We wanted to expose the volume and structure of the warehouse and create a clear distinction between the original building and the new work. All the ‘house’ functions are contained in a six by six metre three-storey cedar house. It contains the kitchen, laundry, bathroom and three bedrooms. It’s freestanding so you circulate around it. Its placement creates the organisation of other spaces. In front of it sit the living rooms and behind it are the studies.

The elevation looks a bit like a child’s drawing of a house and one of [Gunnar] Asplund’s drawings. The cedar box is pushed and pulled to suit – a secret door to the laundry, a lifted frame at the kitchen, solid sides to our study and the children’s rooms.

Which is your favourite room and what makes it special?

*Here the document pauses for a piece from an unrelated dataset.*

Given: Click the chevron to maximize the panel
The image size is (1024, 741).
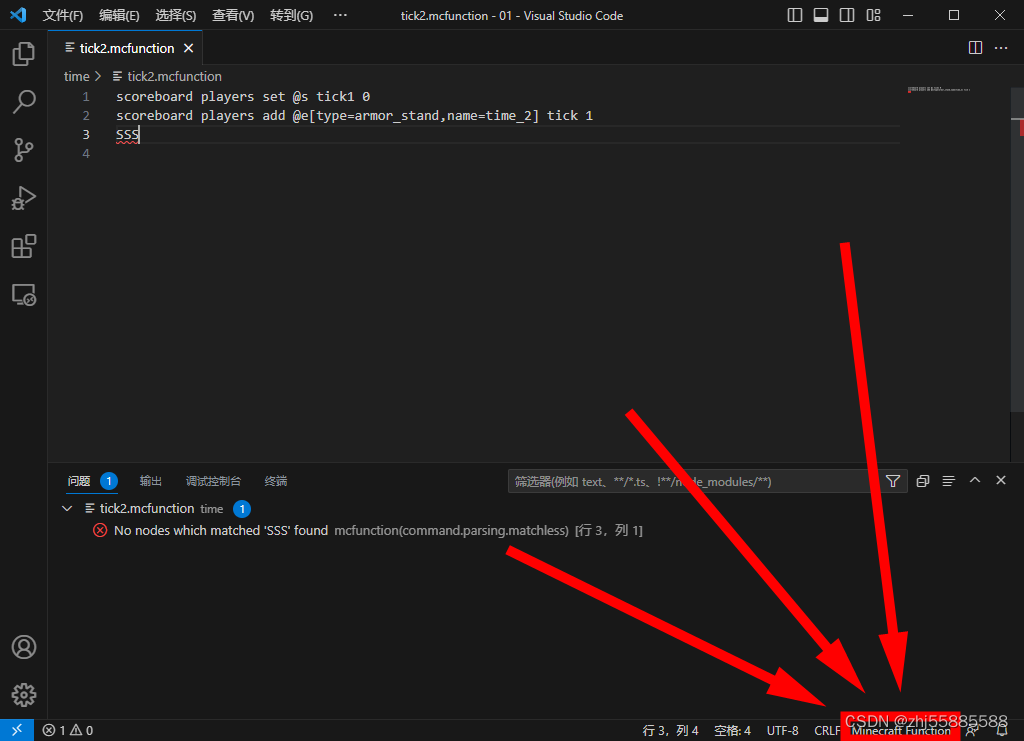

The first floor living space. It has 4.5-metre ceilings and a view out onto our little terrace garden. Unusually for this area, where most houses are attached or terraces, this building is freestanding, so we have windows on all sides with an elevated view of the sky and weather. We added in one large window looking onto our neighbour’s fabulous old jacaranda, which is just about to burst into a riot of colour. Even though we are very close to the shopping strip, this room is very quiet. This is also the room where we gather with our friends who all like to cook, and where we have dinner at the table and do The Age quiz every night with the kids and anyone else who is here.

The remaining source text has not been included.